Repeat the data. Keep each line identical.
---------- Input data ----------
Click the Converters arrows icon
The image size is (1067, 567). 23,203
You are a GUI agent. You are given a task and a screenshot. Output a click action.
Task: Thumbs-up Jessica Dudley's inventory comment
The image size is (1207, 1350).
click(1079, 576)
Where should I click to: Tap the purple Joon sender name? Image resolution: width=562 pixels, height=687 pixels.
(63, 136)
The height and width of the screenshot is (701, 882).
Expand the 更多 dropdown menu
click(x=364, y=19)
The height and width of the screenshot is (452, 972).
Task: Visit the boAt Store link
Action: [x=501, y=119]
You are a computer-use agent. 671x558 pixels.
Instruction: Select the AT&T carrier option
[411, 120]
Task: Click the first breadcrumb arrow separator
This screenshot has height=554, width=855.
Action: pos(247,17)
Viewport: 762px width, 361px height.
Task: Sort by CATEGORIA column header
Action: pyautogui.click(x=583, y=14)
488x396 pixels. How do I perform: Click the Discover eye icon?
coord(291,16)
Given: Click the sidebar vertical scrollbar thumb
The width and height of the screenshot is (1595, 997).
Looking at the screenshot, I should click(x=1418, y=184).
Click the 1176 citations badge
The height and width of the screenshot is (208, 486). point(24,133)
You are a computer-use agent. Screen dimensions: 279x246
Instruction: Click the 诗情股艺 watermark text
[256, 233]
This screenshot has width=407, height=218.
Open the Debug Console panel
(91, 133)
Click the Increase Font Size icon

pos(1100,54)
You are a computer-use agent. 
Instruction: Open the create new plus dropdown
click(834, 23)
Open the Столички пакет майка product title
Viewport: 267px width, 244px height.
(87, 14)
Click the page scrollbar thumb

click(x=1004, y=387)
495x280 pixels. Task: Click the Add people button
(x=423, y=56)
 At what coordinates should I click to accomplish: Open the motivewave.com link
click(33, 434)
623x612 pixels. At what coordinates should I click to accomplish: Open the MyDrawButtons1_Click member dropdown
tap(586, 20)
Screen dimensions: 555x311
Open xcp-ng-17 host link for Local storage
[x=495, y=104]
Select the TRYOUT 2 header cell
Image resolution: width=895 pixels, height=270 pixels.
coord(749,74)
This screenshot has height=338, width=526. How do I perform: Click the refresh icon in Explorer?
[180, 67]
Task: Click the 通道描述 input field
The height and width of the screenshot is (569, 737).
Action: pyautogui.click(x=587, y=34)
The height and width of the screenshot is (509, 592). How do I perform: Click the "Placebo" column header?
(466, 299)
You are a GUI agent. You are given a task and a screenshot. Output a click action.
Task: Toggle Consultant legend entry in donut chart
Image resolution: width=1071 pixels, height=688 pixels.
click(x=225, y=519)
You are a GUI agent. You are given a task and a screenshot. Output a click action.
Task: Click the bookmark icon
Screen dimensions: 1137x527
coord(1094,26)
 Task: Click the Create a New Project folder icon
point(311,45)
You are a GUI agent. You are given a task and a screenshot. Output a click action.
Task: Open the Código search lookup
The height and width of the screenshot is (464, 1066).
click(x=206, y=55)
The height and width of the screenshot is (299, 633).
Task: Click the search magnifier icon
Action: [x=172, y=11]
----------
Response for this exercise:
Click the Converters arrows icon
The image size is (1067, 567). 23,203
You are a GUI agent. You are given a task and a screenshot. Output a click action.
Task: Thumbs-up Jessica Dudley's inventory comment
The image size is (1207, 1350).
click(1079, 576)
Where should I click to: Tap the purple Joon sender name? Image resolution: width=562 pixels, height=687 pixels.
(63, 136)
The height and width of the screenshot is (701, 882).
Expand the 更多 dropdown menu
click(x=364, y=19)
The height and width of the screenshot is (452, 972).
Task: Visit the boAt Store link
Action: [x=501, y=119]
You are a computer-use agent. 671x558 pixels.
Instruction: Select the AT&T carrier option
[411, 120]
Task: Click the first breadcrumb arrow separator
This screenshot has height=554, width=855.
Action: pos(247,17)
Viewport: 762px width, 361px height.
Task: Sort by CATEGORIA column header
Action: pyautogui.click(x=583, y=14)
488x396 pixels. How do I perform: Click the Discover eye icon?
coord(291,16)
Given: Click the sidebar vertical scrollbar thumb
The width and height of the screenshot is (1595, 997).
Looking at the screenshot, I should click(x=1418, y=184).
Click the 1176 citations badge
The height and width of the screenshot is (208, 486). point(24,133)
You are a computer-use agent. Screen dimensions: 279x246
Instruction: Click the 诗情股艺 watermark text
[256, 233]
This screenshot has width=407, height=218.
Open the Debug Console panel
(91, 133)
Click the Increase Font Size icon

pos(1100,54)
You are a computer-use agent. 
Instruction: Open the create new plus dropdown
click(834, 23)
Open the Столички пакет майка product title
Viewport: 267px width, 244px height.
(87, 14)
Click the page scrollbar thumb

click(x=1004, y=387)
495x280 pixels. Task: Click the Add people button
(x=423, y=56)
 At what coordinates should I click to accomplish: Open the motivewave.com link
click(33, 434)
623x612 pixels. At what coordinates should I click to accomplish: Open the MyDrawButtons1_Click member dropdown
tap(586, 20)
Screen dimensions: 555x311
Open xcp-ng-17 host link for Local storage
[x=495, y=104]
Select the TRYOUT 2 header cell
Image resolution: width=895 pixels, height=270 pixels.
coord(749,74)
This screenshot has height=338, width=526. How do I perform: Click the refresh icon in Explorer?
[180, 67]
Task: Click the 通道描述 input field
The height and width of the screenshot is (569, 737).
Action: pyautogui.click(x=587, y=34)
The height and width of the screenshot is (509, 592). How do I perform: Click the "Placebo" column header?
(466, 299)
You are a GUI agent. You are given a task and a screenshot. Output a click action.
Task: Toggle Consultant legend entry in donut chart
Image resolution: width=1071 pixels, height=688 pixels.
click(x=225, y=519)
You are a GUI agent. You are given a task and a screenshot. Output a click action.
Task: Click the bookmark icon
Screen dimensions: 1137x527
coord(1094,26)
 Task: Click the Create a New Project folder icon
point(311,45)
You are a GUI agent. You are given a task and a screenshot. Output a click action.
Task: Open the Código search lookup
The height and width of the screenshot is (464, 1066).
click(x=206, y=55)
The height and width of the screenshot is (299, 633).
Task: Click the search magnifier icon
Action: [x=172, y=11]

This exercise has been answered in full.